Azteca también hará uso de ex deportistas (no por ello mejores narradores), tendrá su carta fuerte en
Andrés Bustamante (que es muy muy chistoso cada dos años) y se acompañará de los peluches y de los irregulares
cortometrajes del grupo que comanda Jesús Ochoa.
A diferencia de lo sucedido en Sydney, el horario de Atenas permite que la transmisión nocturna estelar no
corresponda nunca a un acontecimiento en vivo. Esto dará todavía más espacio a los comediantes. Es posible que
sean ellos, más que la cobertura deportiva en sentido estricto, quienes determinen quién gana el agarrón.
Es una lástima que sea así, al menos para quienes amamos el deporte. De seguro también será una lástima
que, en la búsqueda de la audiencia por los caminos trillados, una parte excesiva de la transmisión deportiva se la
lleve el futbol. No importará que nos hayamos dado una retacada futbolística con las finales de la liga, la Eurocopa y
la Copa América. Y si los equipos mexicanos avanzan, peor.
En cualquier caso estaremos mucho peor que en la vieja Yugoslavia, donde un televidente común puede
ver basquetbol, volibol y waterpolo en la emisora local, handball, tenis y ping pong en la croata, remo en la
eslovena, lucha y boxeo en la macedonia, halterofilia en la búlgara y un montón de deportes más en Eurosport.
Y estaremos mucho mejor que en Estados Unidos. Muchos consideran que la edición de la NBC a sus
imágenes es la peor de todas.
Supongamos que una competidora de Estados Unidos es favorita para los clavados femeninos de plataforma.

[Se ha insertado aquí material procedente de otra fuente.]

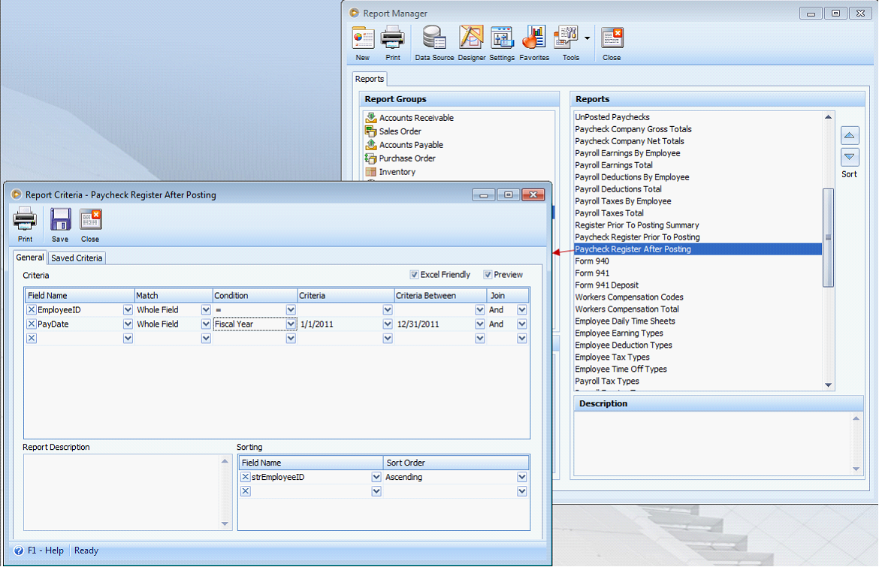Toggle the Excel Friendly checkbox
This screenshot has width=879, height=567.
point(415,275)
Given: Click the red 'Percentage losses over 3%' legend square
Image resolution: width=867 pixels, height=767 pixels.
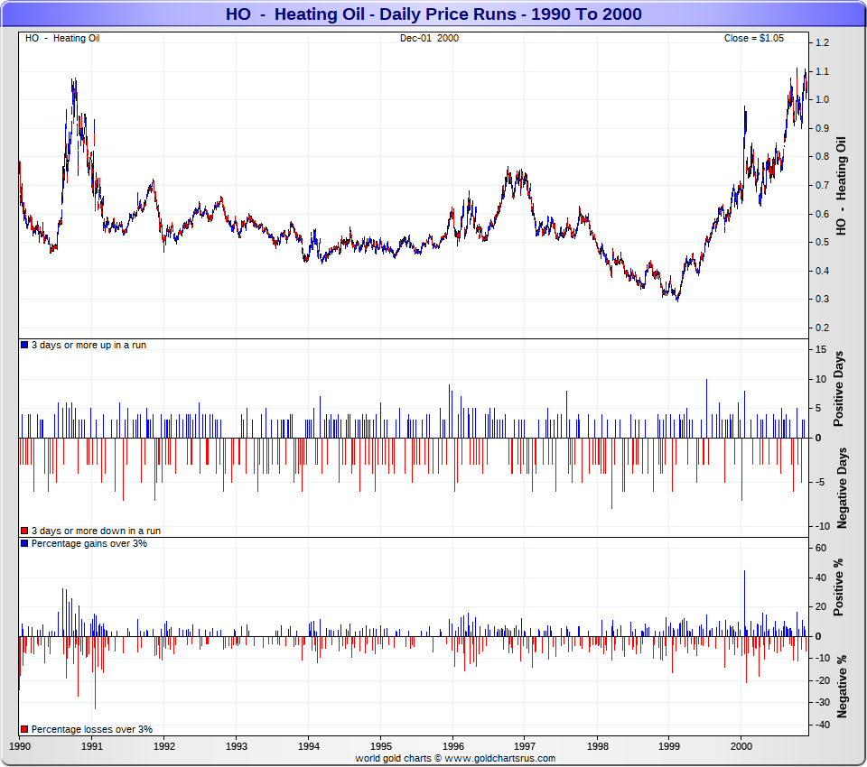Looking at the screenshot, I should [24, 729].
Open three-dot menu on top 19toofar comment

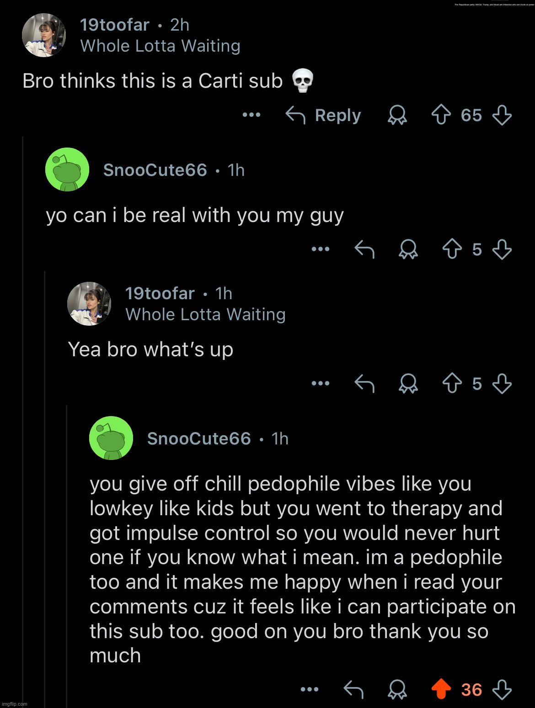coord(251,115)
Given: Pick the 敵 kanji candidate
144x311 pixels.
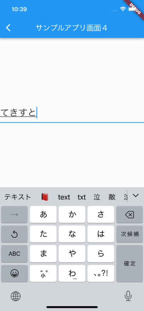Looking at the screenshot, I should pos(112,197).
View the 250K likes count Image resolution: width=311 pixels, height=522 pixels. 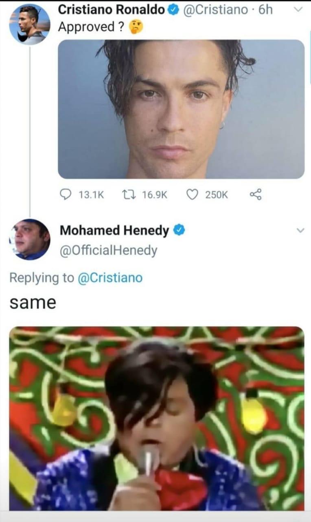point(217,195)
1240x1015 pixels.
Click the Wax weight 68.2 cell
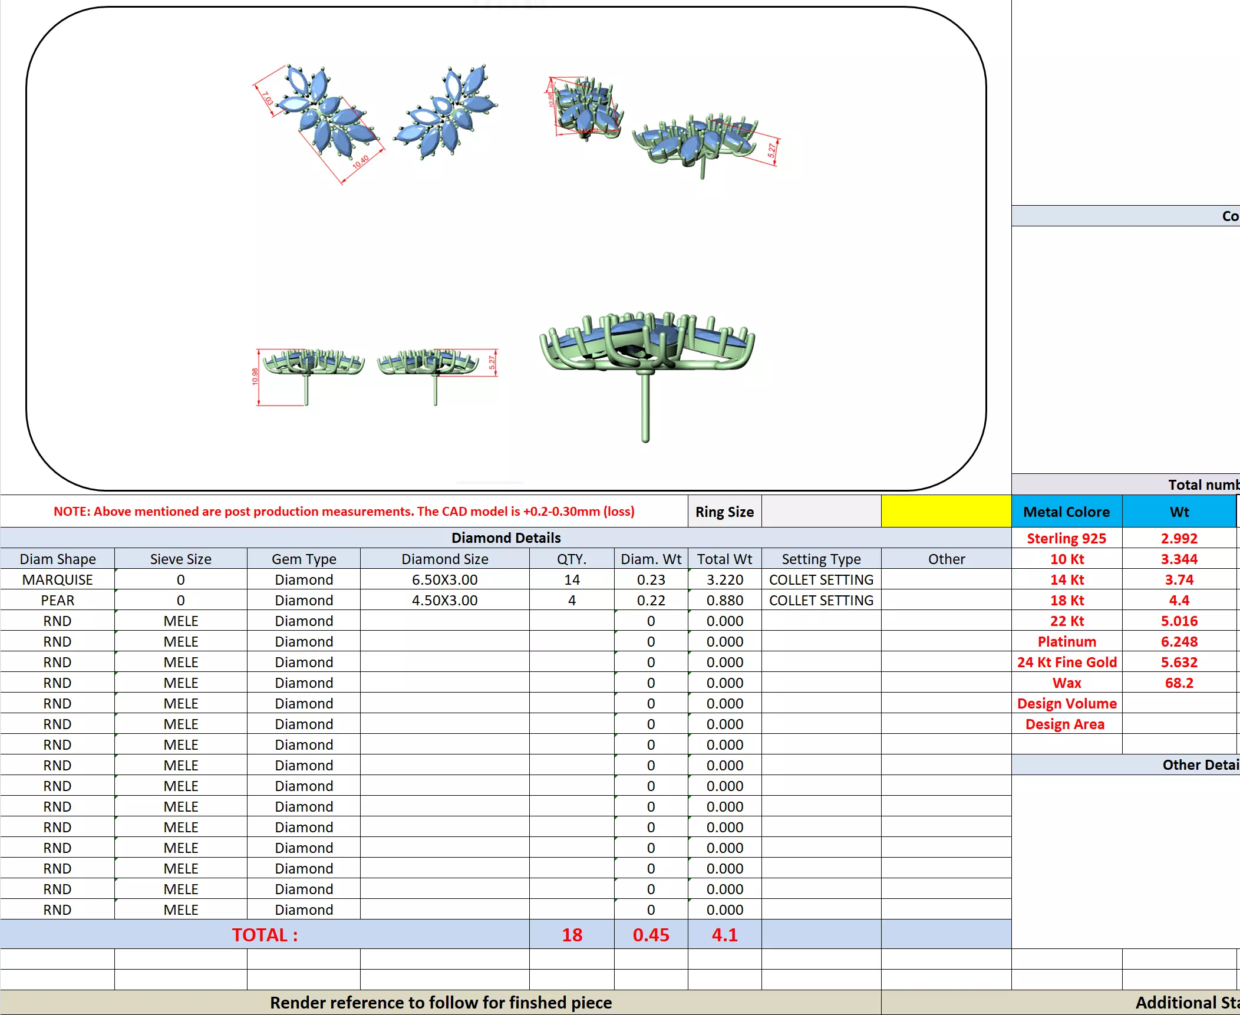point(1179,683)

Si fuera japonesa, mexicana o italiana, veríamos toda la final en nuestros países, con unas cuantas
interrupciones comerciales.
En Estados Unidos, en cambio, la NBC mostrará los primeros clavados de la gringa y de su rival más
destacada, pausa comercial, luego una historia larguísima acerca de la casa, la familia y el perro de la clavadista (mientras
más cursi, mejor), más comerciales y aparecería el conductor mostrando otra victoria estadounidense en algún
deporte poco espectacular (tiro, por ejemplo), la ceremonia de medallas, un
close-up del tirador con el himno y la
bandera de EU como fondo (si se le salen las lagrimitas al medallista, mejor), luego más comerciales, la última ronda
de clavados y un rápido movimiento a otro deporte, pues la gringa "solamente" obtuvo plata.
Si la competencia constaba de 72 saltos (12 competidoras por ocho clavados), en Japón, México e Italia vimos entre 40 y 60. En Estados Unidos vieron 15, cuando mucho.